___ Record excerpts ___

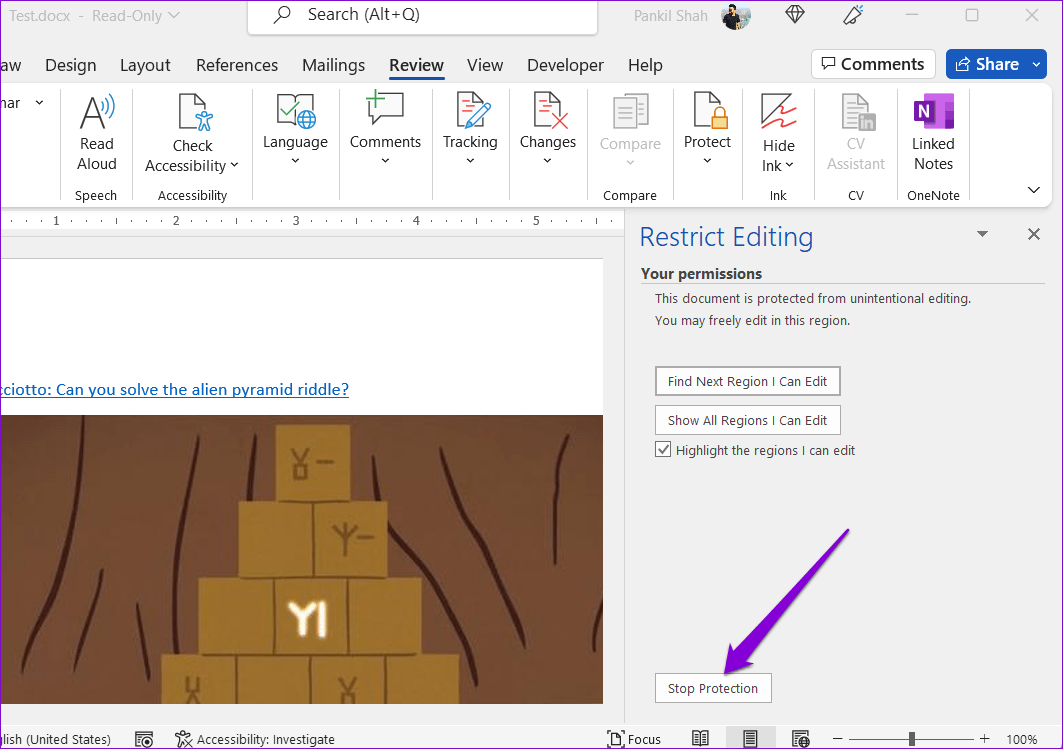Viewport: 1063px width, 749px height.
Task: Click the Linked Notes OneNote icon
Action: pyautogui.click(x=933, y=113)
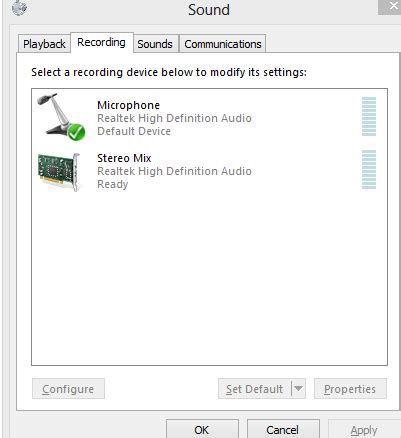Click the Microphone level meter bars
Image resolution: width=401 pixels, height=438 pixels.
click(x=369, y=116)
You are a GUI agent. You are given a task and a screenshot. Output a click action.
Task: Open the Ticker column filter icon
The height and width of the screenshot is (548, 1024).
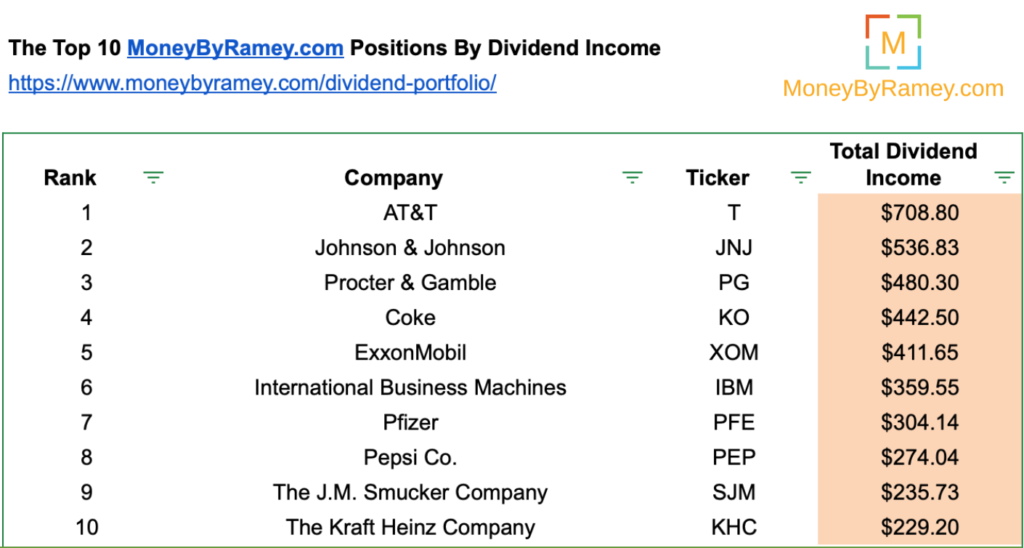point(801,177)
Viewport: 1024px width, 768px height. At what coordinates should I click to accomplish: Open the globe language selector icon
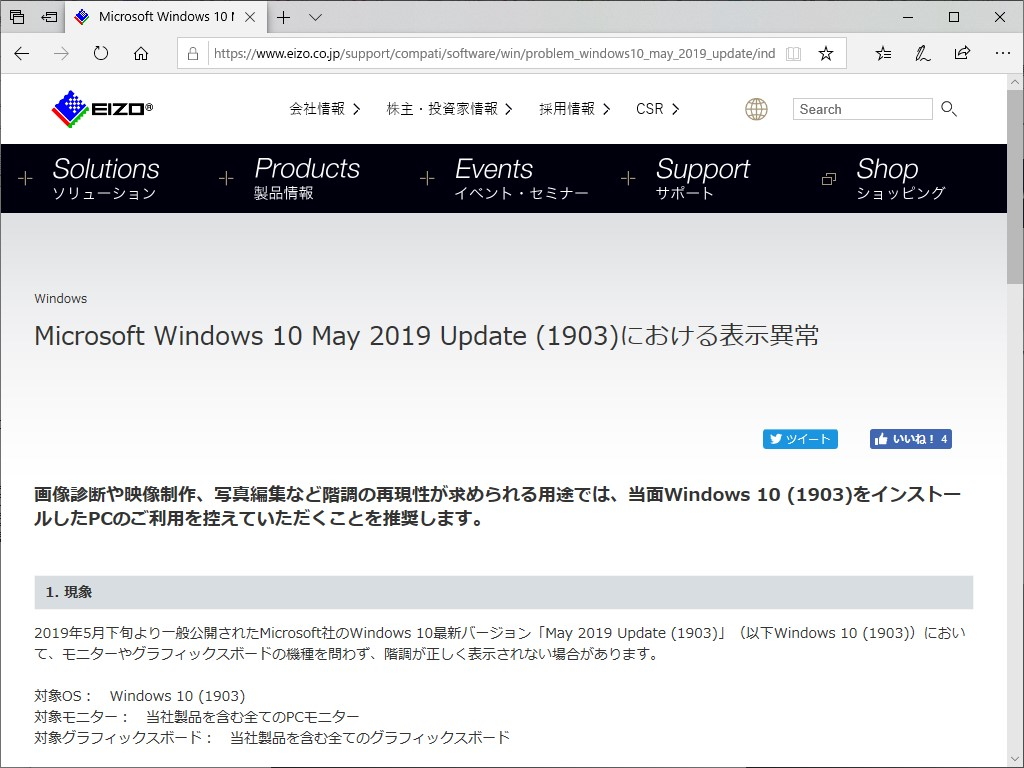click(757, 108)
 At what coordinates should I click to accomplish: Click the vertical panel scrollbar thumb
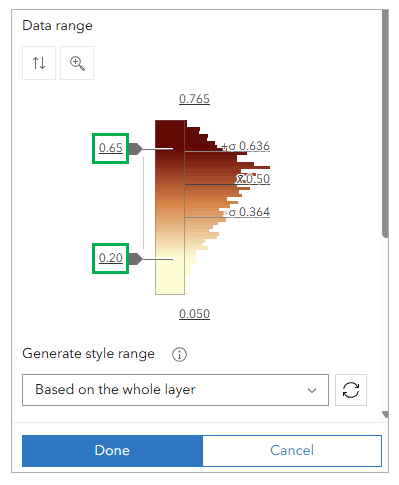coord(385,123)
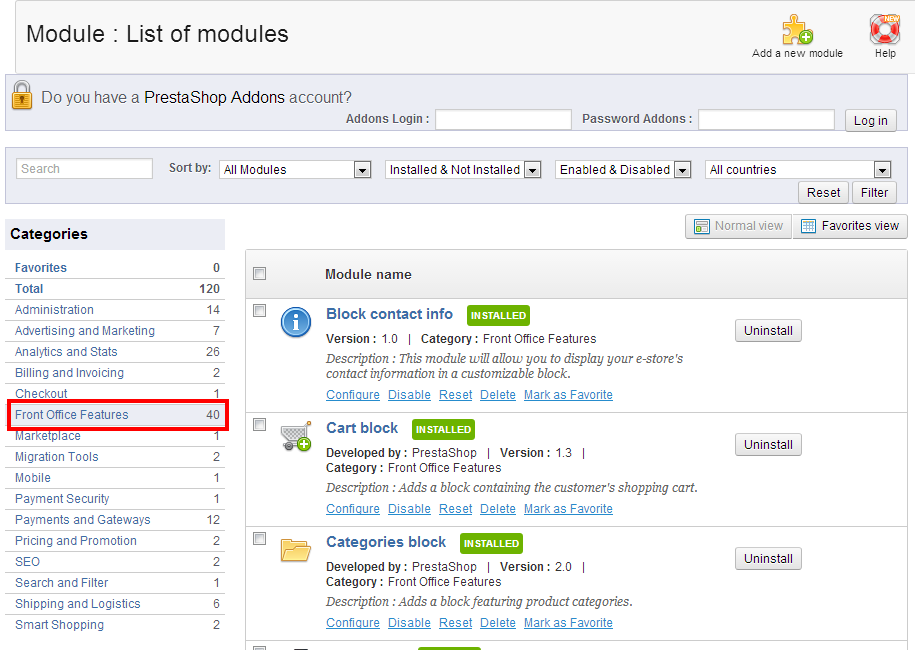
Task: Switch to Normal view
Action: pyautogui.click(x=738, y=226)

___
___ Record excerpts ___

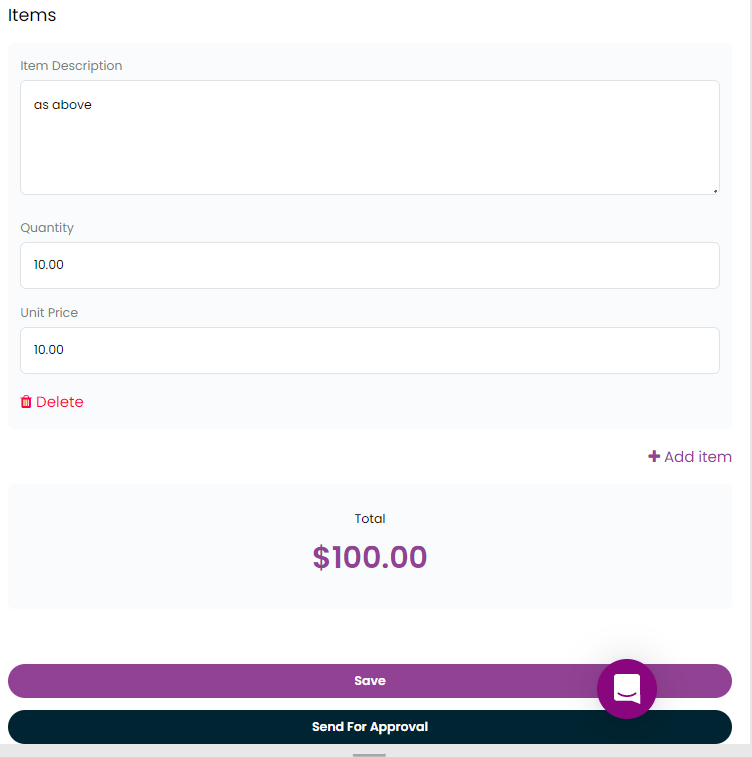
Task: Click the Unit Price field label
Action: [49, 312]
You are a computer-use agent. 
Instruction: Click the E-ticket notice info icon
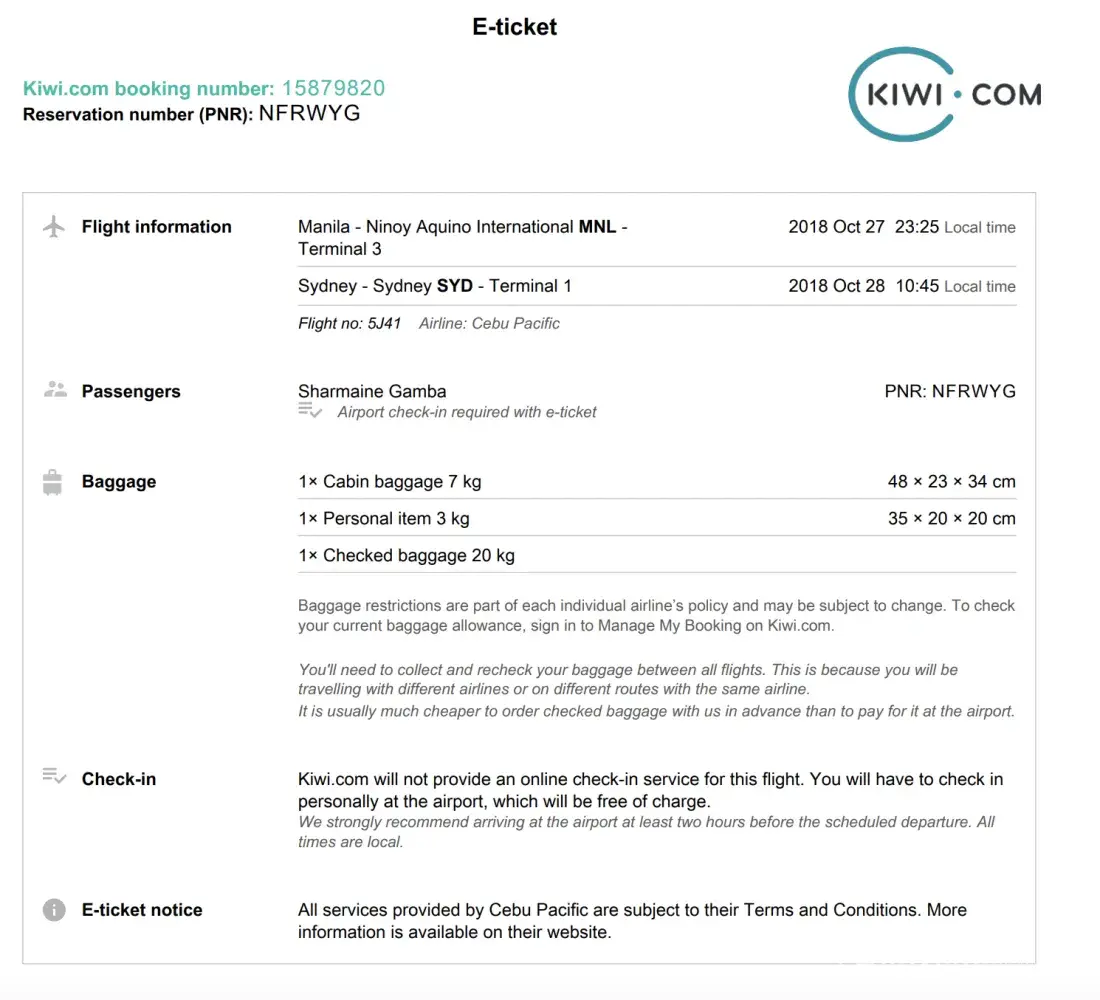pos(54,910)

___

Task directions: All lines that include the word "agent" must be copied from the material above.

Reply to the exercise:
You are a GUI agent. You are given a task and a screenshot. Output a click action.
You are a computer-use agent. 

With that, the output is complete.